L1 en Loo hebben gemotiveerd verweer gevoerd.
3.4.
Op de stellingen van partijen wordt hierna, voor zover van belang, nader ingegaan.

4.De beoordeling

4.1.
[eisers] heeft voldoende aannemelijk gemaakt dat hij een spoedeisend belang heeft bij de toewijzing van de gevorderde rectificaties.
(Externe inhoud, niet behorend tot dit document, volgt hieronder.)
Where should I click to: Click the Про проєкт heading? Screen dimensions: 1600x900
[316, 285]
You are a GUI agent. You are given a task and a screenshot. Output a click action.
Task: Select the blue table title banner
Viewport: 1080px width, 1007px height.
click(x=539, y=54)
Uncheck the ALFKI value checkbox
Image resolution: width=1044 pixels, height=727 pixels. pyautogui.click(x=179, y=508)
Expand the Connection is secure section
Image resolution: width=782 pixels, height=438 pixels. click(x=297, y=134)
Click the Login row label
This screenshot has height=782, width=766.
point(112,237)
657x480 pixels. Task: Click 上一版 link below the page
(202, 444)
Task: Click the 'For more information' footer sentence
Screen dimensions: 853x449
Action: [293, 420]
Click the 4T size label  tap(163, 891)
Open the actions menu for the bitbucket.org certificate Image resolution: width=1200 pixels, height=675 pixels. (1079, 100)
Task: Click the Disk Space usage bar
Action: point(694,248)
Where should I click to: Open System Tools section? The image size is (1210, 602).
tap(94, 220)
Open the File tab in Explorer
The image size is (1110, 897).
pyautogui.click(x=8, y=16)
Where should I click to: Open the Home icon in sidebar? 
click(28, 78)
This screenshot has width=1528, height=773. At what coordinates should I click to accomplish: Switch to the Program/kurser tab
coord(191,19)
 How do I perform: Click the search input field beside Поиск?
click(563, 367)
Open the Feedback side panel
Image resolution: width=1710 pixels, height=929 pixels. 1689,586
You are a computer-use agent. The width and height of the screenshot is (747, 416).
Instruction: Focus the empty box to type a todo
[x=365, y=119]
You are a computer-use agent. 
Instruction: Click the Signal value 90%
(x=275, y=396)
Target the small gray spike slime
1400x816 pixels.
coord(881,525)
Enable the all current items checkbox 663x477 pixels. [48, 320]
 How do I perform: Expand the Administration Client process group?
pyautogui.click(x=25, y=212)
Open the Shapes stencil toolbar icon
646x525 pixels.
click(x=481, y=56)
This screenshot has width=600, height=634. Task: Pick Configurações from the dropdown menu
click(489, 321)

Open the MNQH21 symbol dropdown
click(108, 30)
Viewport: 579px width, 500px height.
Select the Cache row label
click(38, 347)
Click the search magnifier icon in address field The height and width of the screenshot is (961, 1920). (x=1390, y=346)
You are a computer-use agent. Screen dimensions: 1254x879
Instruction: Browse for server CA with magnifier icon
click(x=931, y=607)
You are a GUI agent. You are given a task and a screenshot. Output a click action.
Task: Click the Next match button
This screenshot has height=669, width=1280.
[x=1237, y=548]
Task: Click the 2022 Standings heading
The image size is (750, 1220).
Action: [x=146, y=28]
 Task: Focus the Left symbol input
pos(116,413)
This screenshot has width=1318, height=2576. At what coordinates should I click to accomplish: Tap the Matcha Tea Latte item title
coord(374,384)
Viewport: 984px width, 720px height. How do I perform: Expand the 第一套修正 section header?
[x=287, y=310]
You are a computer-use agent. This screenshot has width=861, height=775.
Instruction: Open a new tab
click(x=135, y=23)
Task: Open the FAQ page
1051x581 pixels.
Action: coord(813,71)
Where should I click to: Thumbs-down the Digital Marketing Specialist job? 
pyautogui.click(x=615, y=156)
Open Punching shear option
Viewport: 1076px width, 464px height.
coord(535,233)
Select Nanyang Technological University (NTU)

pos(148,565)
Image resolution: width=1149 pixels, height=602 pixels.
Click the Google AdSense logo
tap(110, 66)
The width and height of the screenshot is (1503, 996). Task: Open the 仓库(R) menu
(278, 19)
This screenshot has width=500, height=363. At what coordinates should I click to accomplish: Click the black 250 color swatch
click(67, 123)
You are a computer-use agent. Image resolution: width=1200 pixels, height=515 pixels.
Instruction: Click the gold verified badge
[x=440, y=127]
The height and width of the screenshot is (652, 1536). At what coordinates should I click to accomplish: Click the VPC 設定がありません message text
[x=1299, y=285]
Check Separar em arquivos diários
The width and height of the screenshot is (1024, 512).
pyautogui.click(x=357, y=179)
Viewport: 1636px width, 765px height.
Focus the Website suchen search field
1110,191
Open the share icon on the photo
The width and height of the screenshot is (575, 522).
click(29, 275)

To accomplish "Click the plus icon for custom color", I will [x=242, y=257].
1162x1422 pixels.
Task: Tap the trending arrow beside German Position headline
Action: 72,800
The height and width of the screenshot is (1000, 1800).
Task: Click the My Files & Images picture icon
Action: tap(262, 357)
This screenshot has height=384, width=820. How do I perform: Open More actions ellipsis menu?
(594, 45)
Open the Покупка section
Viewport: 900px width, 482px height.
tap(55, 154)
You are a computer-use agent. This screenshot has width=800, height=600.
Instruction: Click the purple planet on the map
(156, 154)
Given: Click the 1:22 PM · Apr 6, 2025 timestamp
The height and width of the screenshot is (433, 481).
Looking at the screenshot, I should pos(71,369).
Indien er immers sprake is van beeldmateriaal waardoor [eisers] ten onrechte in zijn goede naam of eer wordt aangetast, heeft hij er belang bij dat die situatie zo snel mogelijk ongedaan wordt gemaakt.
4.2.
In het kader van het kort geding, welke procedure zich niet leent voor een nadere bewijsvoering door partijen, door onder meer het horen van getuigen, dient met voldoende mate van zekerheid te kunnen worden vastgesteld dat de vorderingen van eiseres ook in een bodemprocedure zullen worden toegewezen.
4.3.
Uitgangspunt is dat de toewijzing van de vorderingen van [eisers] een beperking inhoudt van het in artikel 10 lid 1 van het Europees Verdrag tot Bescherming van de Rechten van de Mens en de Fundamentele Vrijheden (hierna: EVRM) neergelegde grondrecht van de L1 en Loo op vrijheid van meningsuiting en nieuwsgaring. Een dergelijk recht kan slechts worden beperkt indien dit bij de wet is voorzien en noodzakelijk is in een democratische samenleving bijvoorbeeld ter bescherming van de goede naam en de rechten van anderen (artikel 10 lid 2 EVRM). Van een beperking die bij de wet is voorzien is sprake, wanneer de uitlatingen van L1 en Loo onrechtmatig zijn in de zin van artikel 6:162 van het Burgerlijk Wetboek (hierna: BW). Voor het antwoord op de vraag welk recht – het recht op vrije meningsuiting en nieuwsgaring of het recht ter bescherming van eer of goede naam – in dit geval zwaarder weegt, moeten de wederzijdse belangen worden afgewogen.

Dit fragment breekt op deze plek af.